- Born: 7 March 1888 Liverpool, Lancashire, England
- Died: Unknown
- Allegiance: United Kingdom
- Branch: Royal Navy Royal Air Force
- Rank: Second Lieutenant
- Unit: No. 5 Squadron RNAS No. 202 Squadron RAF
- Awards: Distinguished Service Medal

= Edward Darby =

British flying ace

Second Lieutenant Edward Darby (born 7 March 1888, date of death unknown) was a World War I flying ace credited with six aerial victories. From 1910 to 1915, Darby worked as a civilian mechanic in Liverpool.

==Military career==
Before his airborne experience, Darby served as a gunlayer in the 5 Wing of the Royal Naval Air Service, part of which became the No. 5 Squadron RNAS on April 26, 1916.
On 5 August 1917 Darby was serving as an Air Mechanic 1st Class in No. 5 Squadron RNAS when he and pilot Robert Jope-Slade, in a DH.4, drove out of control an Albatros D.III over Snellegem, earning Darby's first aerial victory. Darby was subsequently awarded the Distinguished Service Medal on 14 September, and on 19 November was appointed a probationary observer officer.
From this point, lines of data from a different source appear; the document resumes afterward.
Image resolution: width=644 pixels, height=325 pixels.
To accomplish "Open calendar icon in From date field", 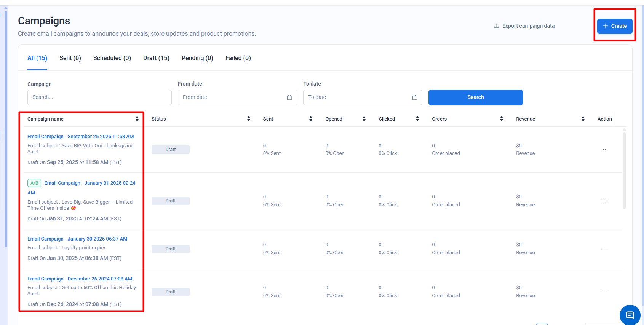I will pos(289,97).
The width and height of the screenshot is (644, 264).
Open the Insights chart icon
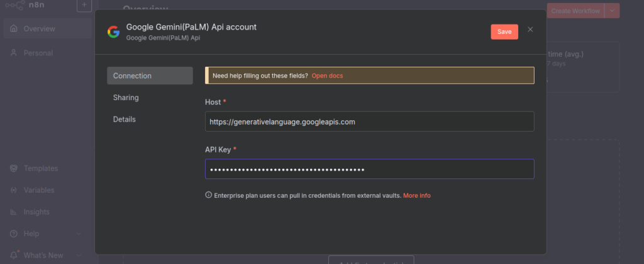click(14, 212)
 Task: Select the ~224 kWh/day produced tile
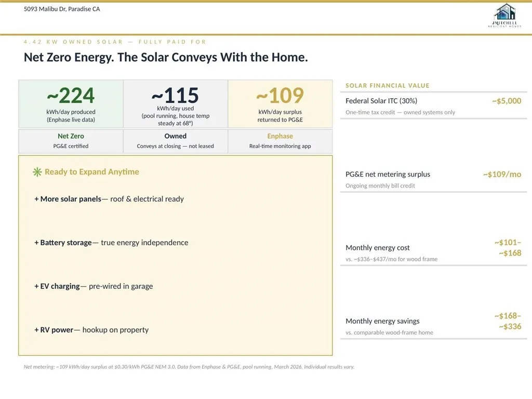[x=71, y=104]
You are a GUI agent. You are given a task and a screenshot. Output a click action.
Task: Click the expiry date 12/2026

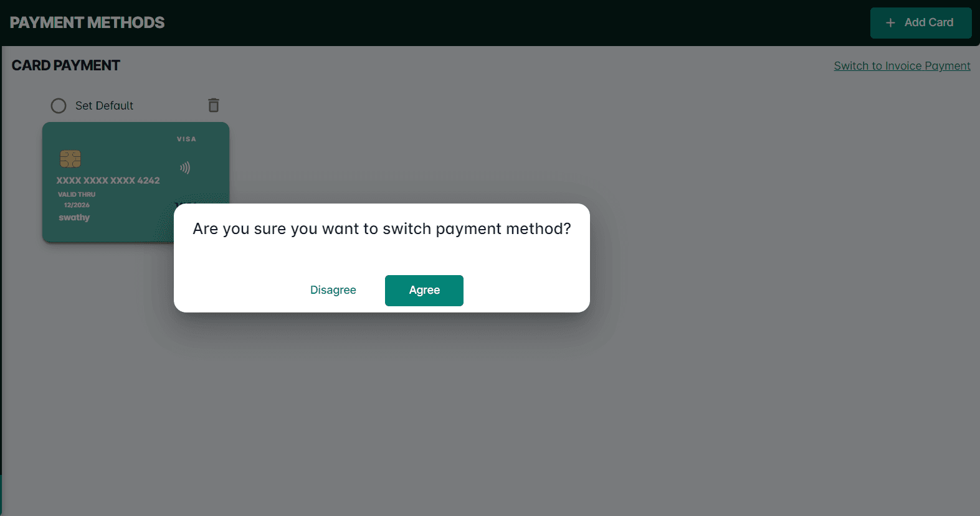(x=77, y=205)
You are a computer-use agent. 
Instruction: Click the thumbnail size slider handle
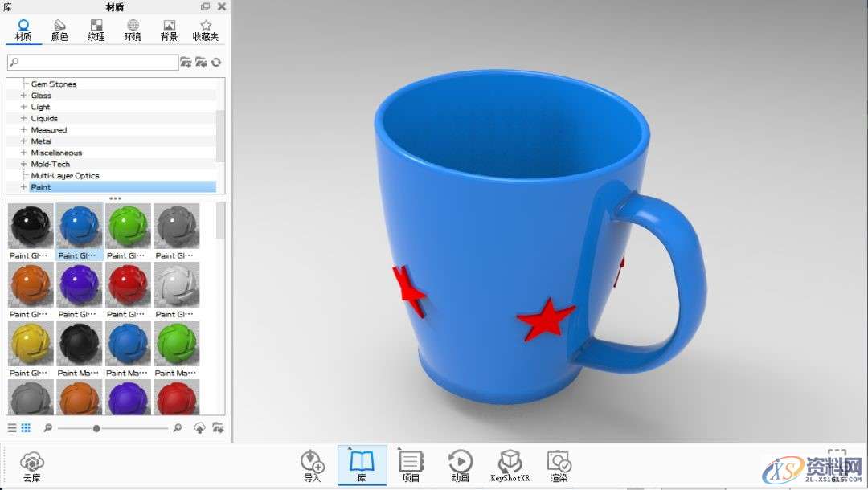click(x=96, y=427)
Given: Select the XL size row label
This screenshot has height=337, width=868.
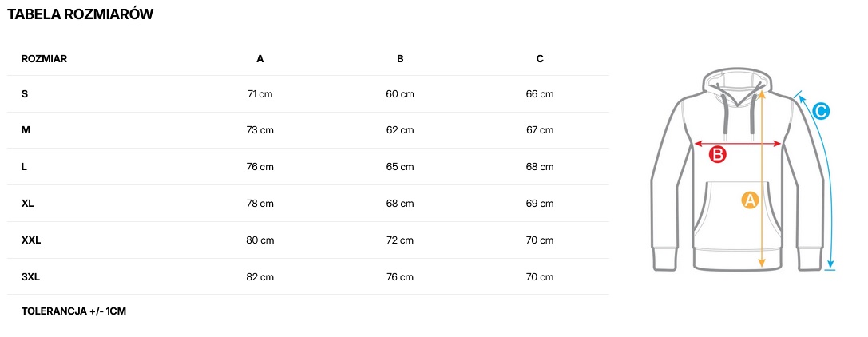Looking at the screenshot, I should pos(28,204).
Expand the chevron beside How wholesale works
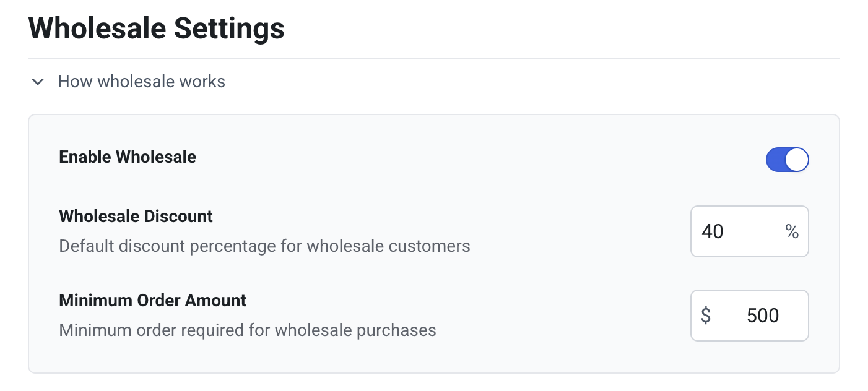Viewport: 868px width, 391px height. (x=38, y=82)
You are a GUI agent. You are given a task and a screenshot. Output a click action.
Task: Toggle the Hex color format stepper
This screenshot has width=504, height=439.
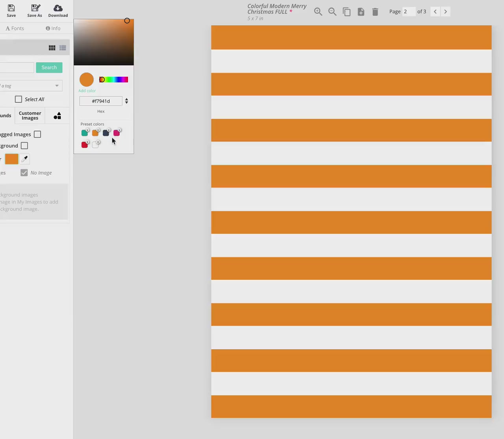(126, 101)
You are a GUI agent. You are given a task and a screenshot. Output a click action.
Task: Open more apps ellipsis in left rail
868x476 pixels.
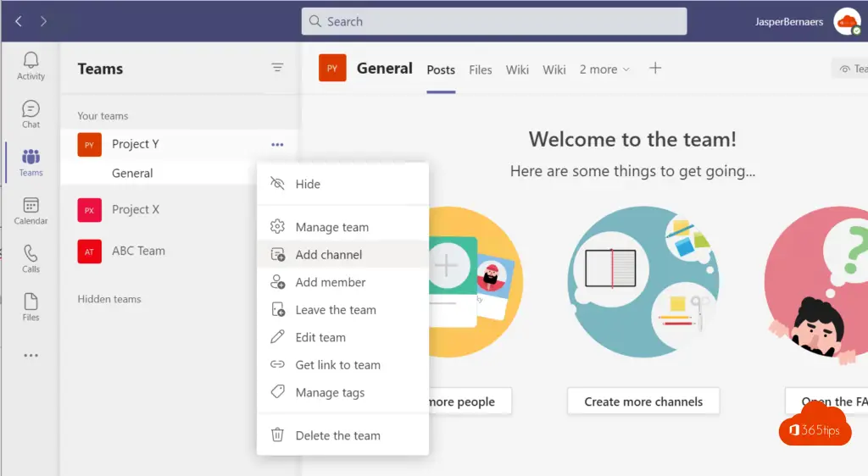pos(31,356)
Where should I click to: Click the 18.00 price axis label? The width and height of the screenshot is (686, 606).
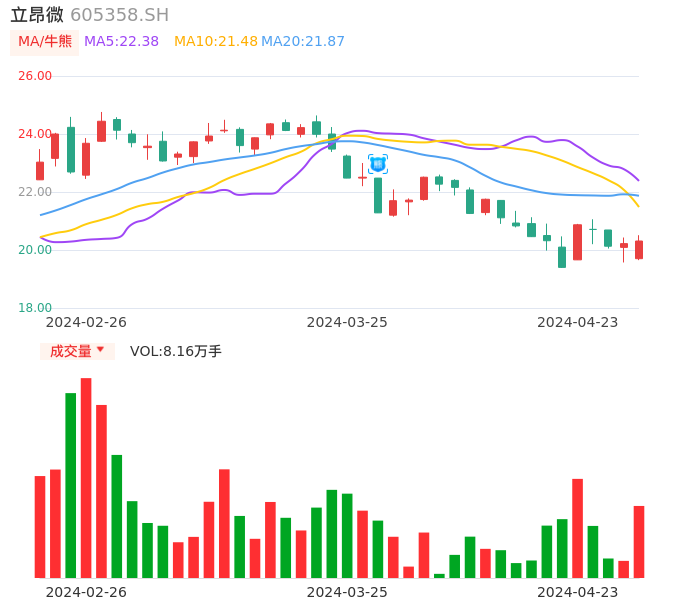pos(35,308)
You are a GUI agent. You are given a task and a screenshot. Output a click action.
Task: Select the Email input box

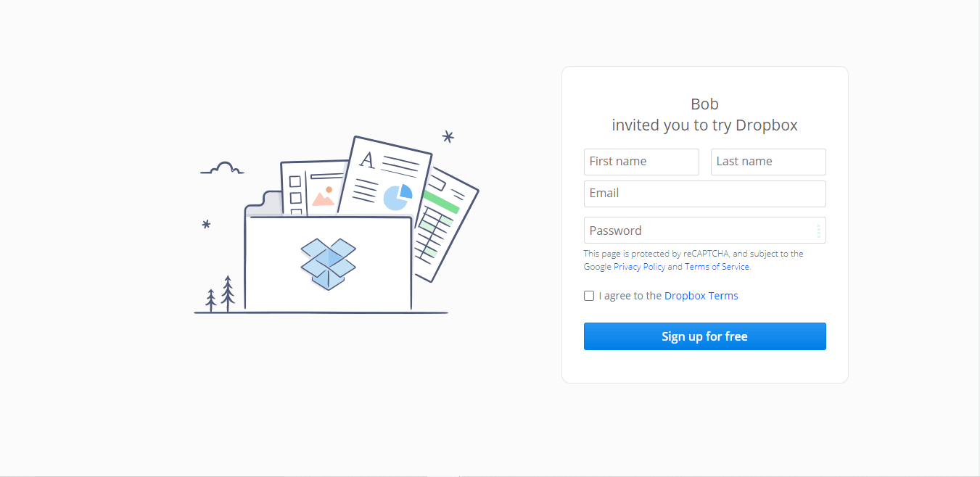click(704, 194)
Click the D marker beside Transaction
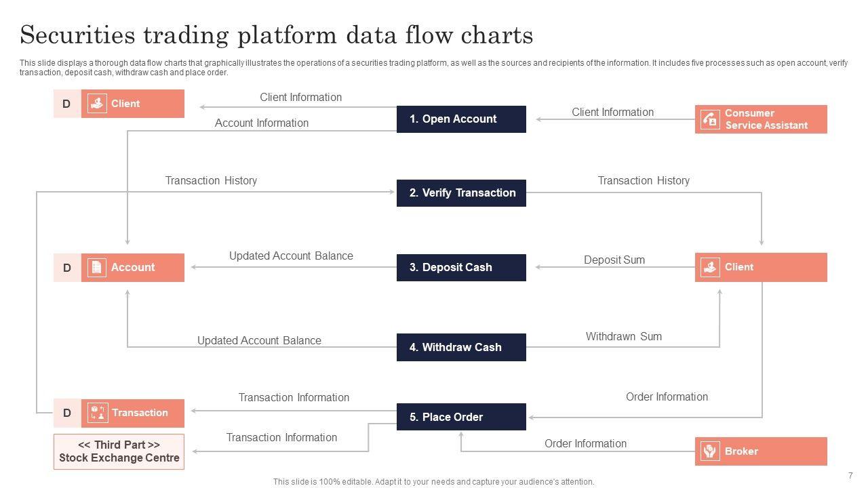868x488 pixels. pos(67,413)
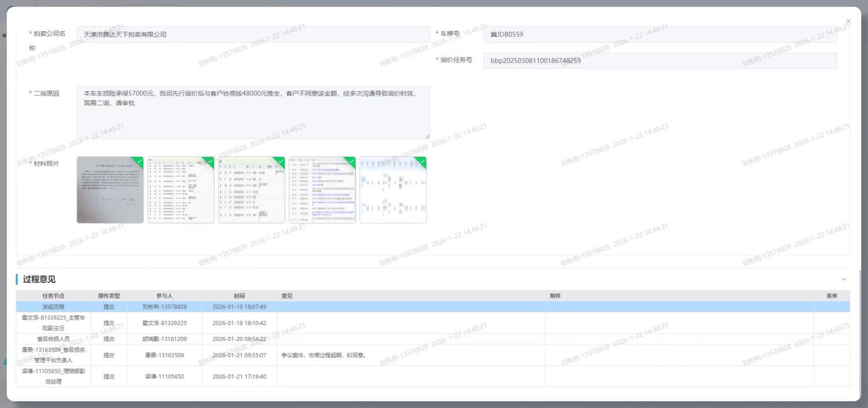Image resolution: width=868 pixels, height=408 pixels.
Task: Open the fifth material photo thumbnail
Action: tap(393, 190)
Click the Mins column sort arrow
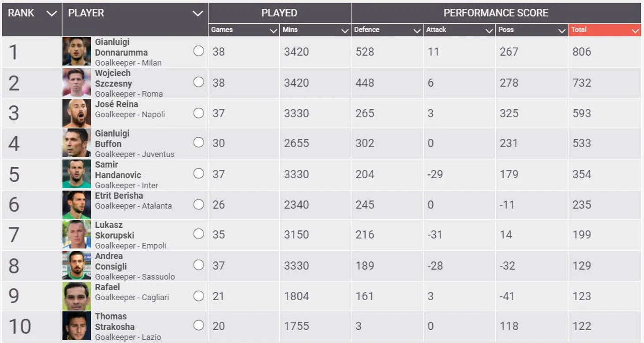644x343 pixels. 345,30
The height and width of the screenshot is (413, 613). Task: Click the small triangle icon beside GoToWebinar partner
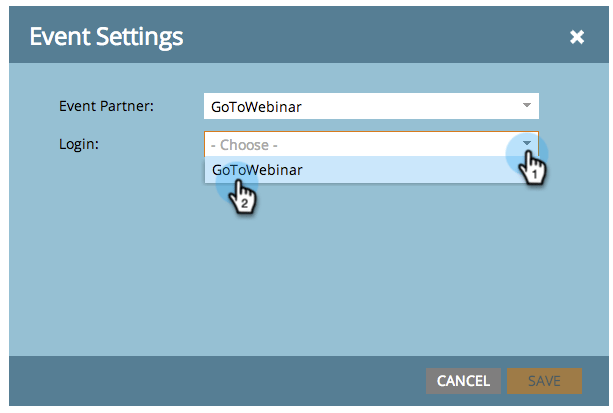527,105
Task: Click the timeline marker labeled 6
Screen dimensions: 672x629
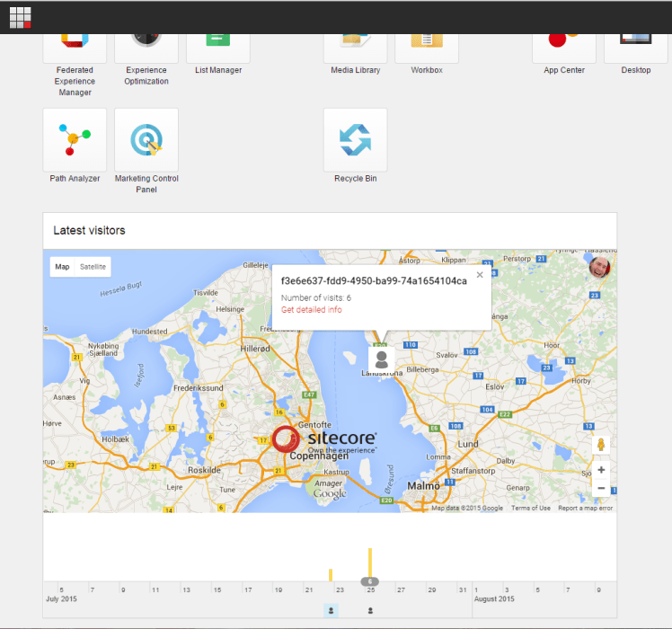Action: coord(370,581)
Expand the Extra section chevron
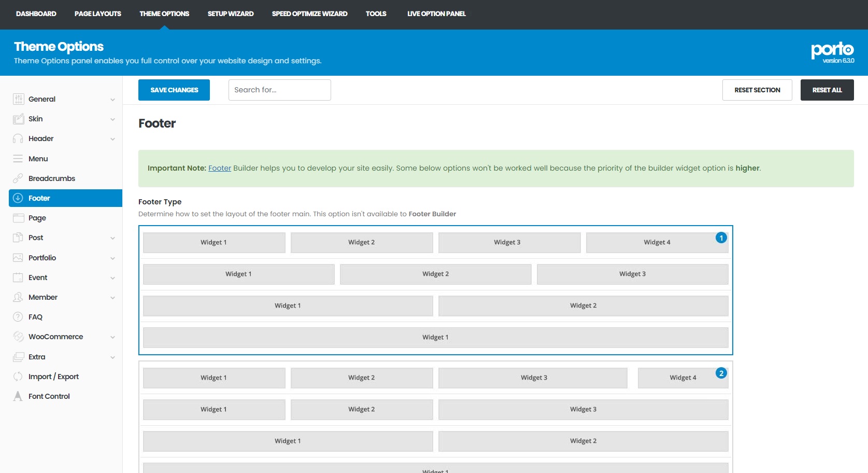Screen dimensions: 868x473 click(112, 357)
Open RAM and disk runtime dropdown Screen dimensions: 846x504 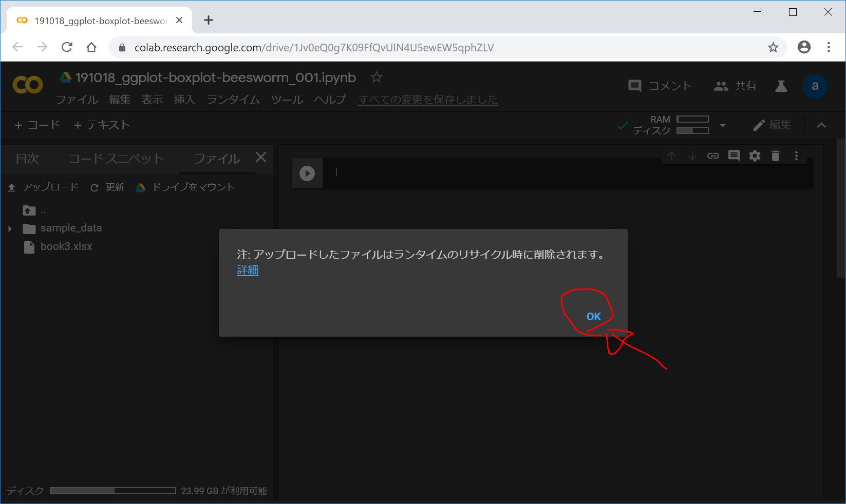click(723, 125)
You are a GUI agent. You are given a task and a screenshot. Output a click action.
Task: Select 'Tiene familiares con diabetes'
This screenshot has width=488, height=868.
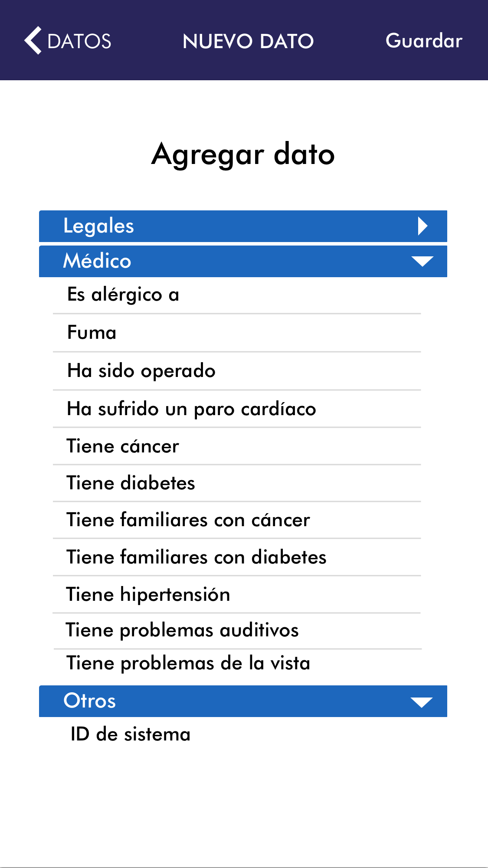point(196,557)
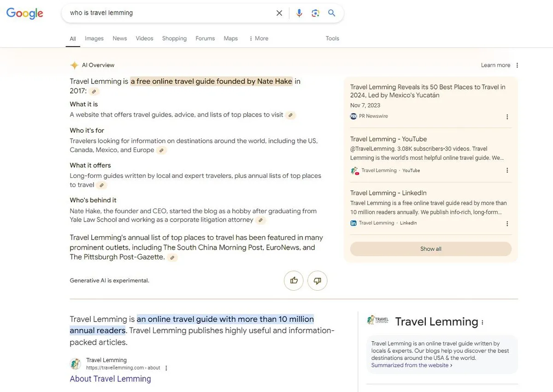
Task: Open the Tools search options
Action: 332,39
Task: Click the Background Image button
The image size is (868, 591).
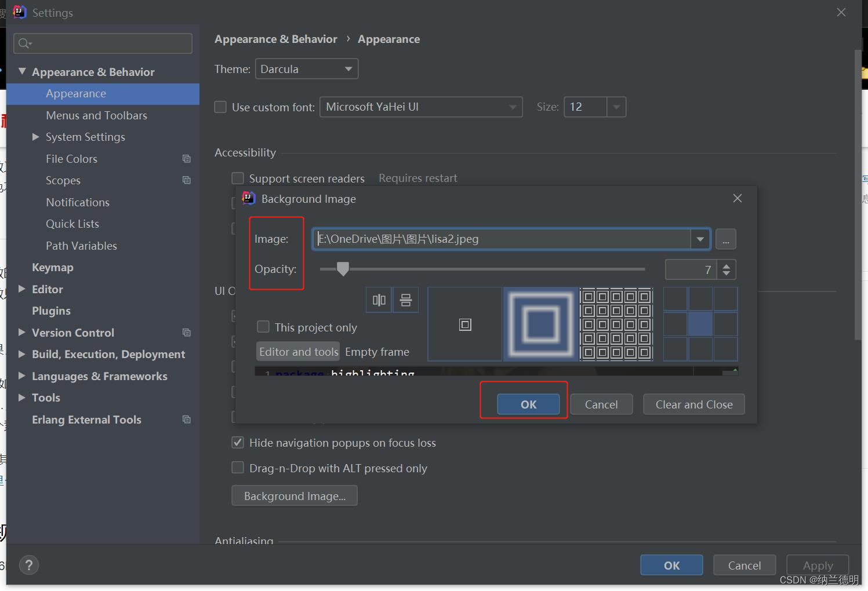Action: coord(295,495)
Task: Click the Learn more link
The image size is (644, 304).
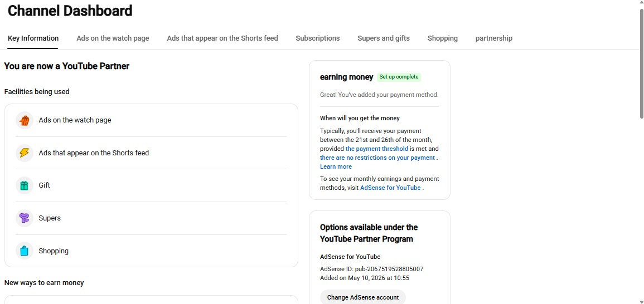Action: click(336, 166)
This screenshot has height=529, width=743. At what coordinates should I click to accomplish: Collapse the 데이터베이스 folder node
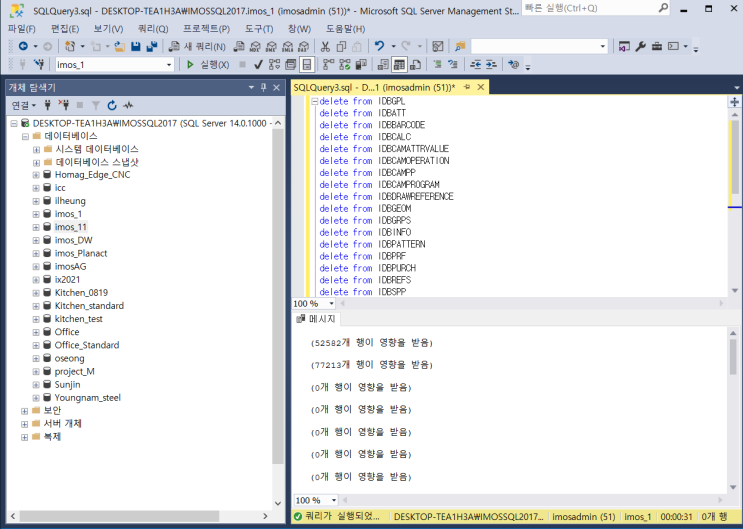[24, 135]
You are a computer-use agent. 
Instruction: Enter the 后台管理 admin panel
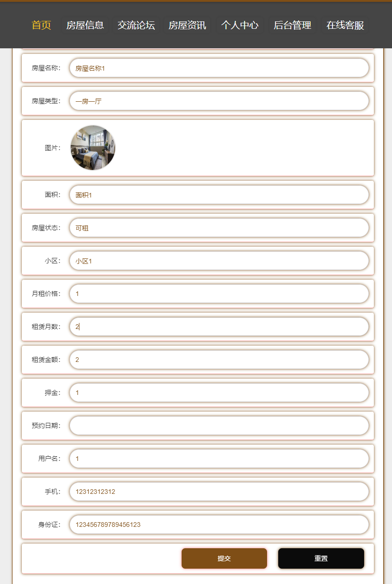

On 17 April 1918 Darby was commissioned in the newly formed Royal Air Force as a second lieutenant (observer officer). He was assigned to No. 202 Squadron RAF, formerly No. 2 Squadron RNAS, on May 9, 1917, also flying the DH.4. With pilot Lieutenant A. L. Godfrey, Darby gained his second aerial victory on 4 June, destroying a Pfalz D.III off Zeebrugge. His third came on 27 June, with Lieutenant Laurence Pearson, driving down another D.III over Ostend. On 16 July he and Captain A. V. Bowater accounted for another D.III, driven down south of Ostend. His fifth and sixth victories came on 16 September, again with Lt. Pearson, driving down a Pfalz D.XII over Lissewege, and shooting a Fokker D.VII down in flames over Dudzele.

One September 28, 1917, Darby and his pilot, C. R. Moore, became lost in a storm over Nieuport, and were forced to land behind German lines, both being taken prisoners of war. Darby was repatriated in December of 1918.

Darby finally left the RAF, being transferred to the unemployed list on 20 February 1919. A civil registry from 1939 lists his residence as being in Stretford and his occupation as a stone inspector.